This report analyses the practice of prolonged detention without charge or trial in areas under the Palestinian Authority's jurisdiction and presents a number of case histories of political detainees. It also contains recommendations to the Palestinian Authority, Israel and the rest of the international community with the aim of ensuring that the right to liberty and security of person and the right to a fair trial are respected by the Palestinian Authority in the future.

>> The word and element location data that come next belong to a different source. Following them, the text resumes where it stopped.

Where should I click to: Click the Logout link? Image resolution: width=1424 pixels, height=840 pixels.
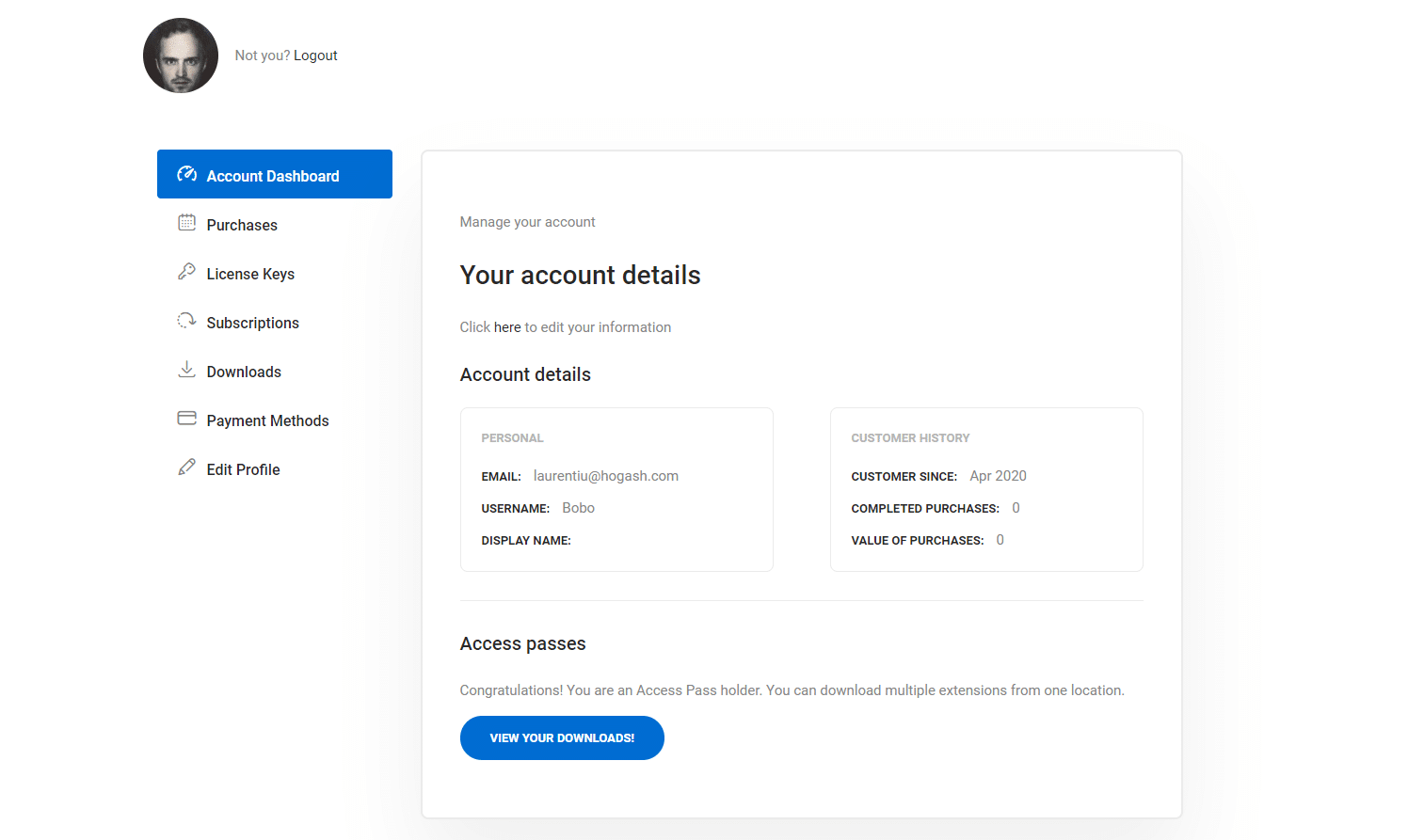[x=315, y=55]
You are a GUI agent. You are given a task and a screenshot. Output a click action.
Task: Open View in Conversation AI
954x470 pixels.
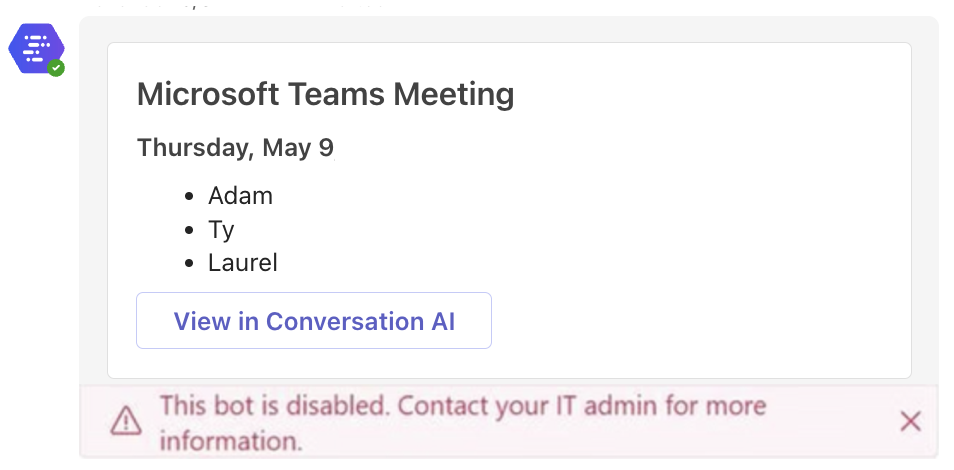click(x=314, y=321)
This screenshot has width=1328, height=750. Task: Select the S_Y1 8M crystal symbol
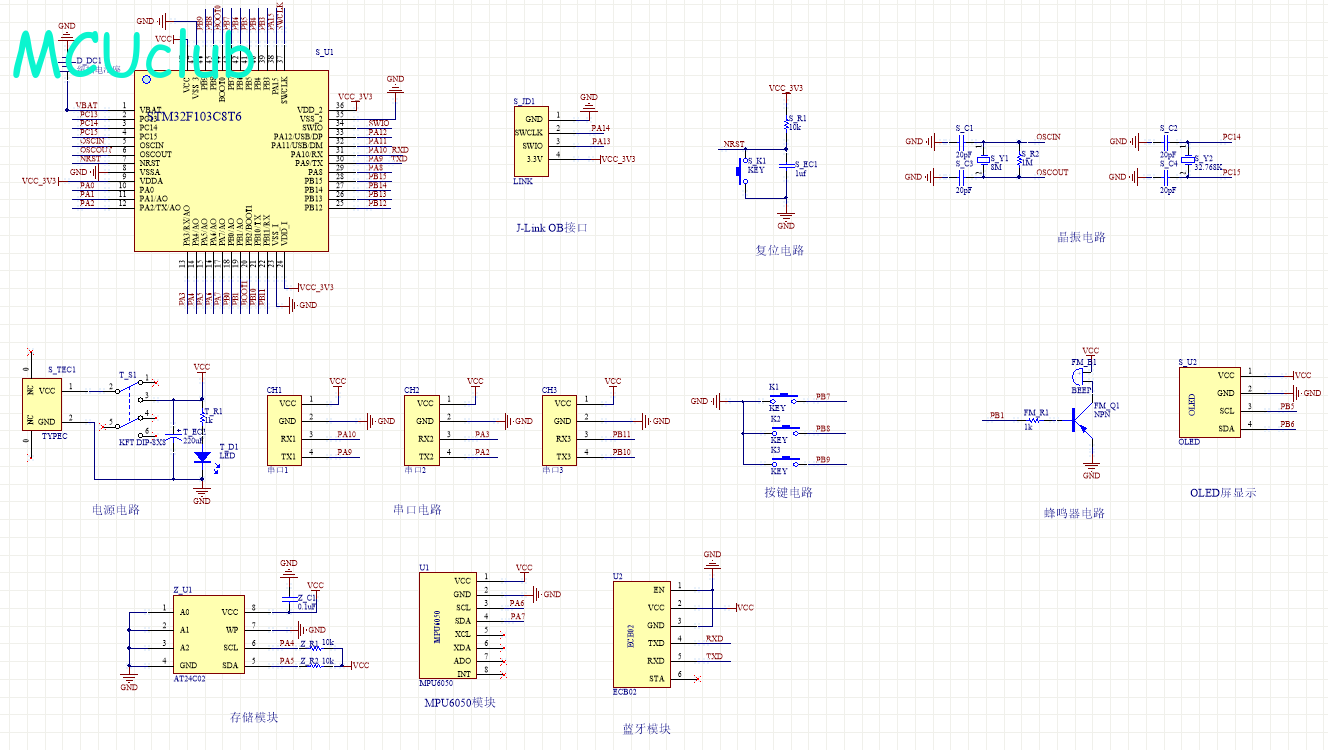(x=984, y=161)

Other serious concerns of Amnesty International with regard to the Palestinian Authority, including the use of the death penalty, unfair trials before the State Security Court and military courts, and torture and ill-treatment are not discussed in this report.2

THE RIGHTS OF DETAINEES

Since the adoption of the Universal Declaration of Human Rights (UDHR) in 1948 a framework of minimum standards to protect the rights of all those placed under arrest has been drawn up by the United Nations and endorsed by the international community. Although the Palestinian Authority has not yet the right to ratify and become a state party to international human rights treaties, President Arafat stated in October 1993 to Amnesty International delegates that the Palestine Liberation Organization was committed to respecting all internationally recognized human rights standards and to incorporating them fully into Palestinian legislation. In 1998, the 50th anniversary of the UDHR, President Arafat, like more than 13 million other individuals throughout the world, made a renewed commitment to uphold the rights contained in the UDHR.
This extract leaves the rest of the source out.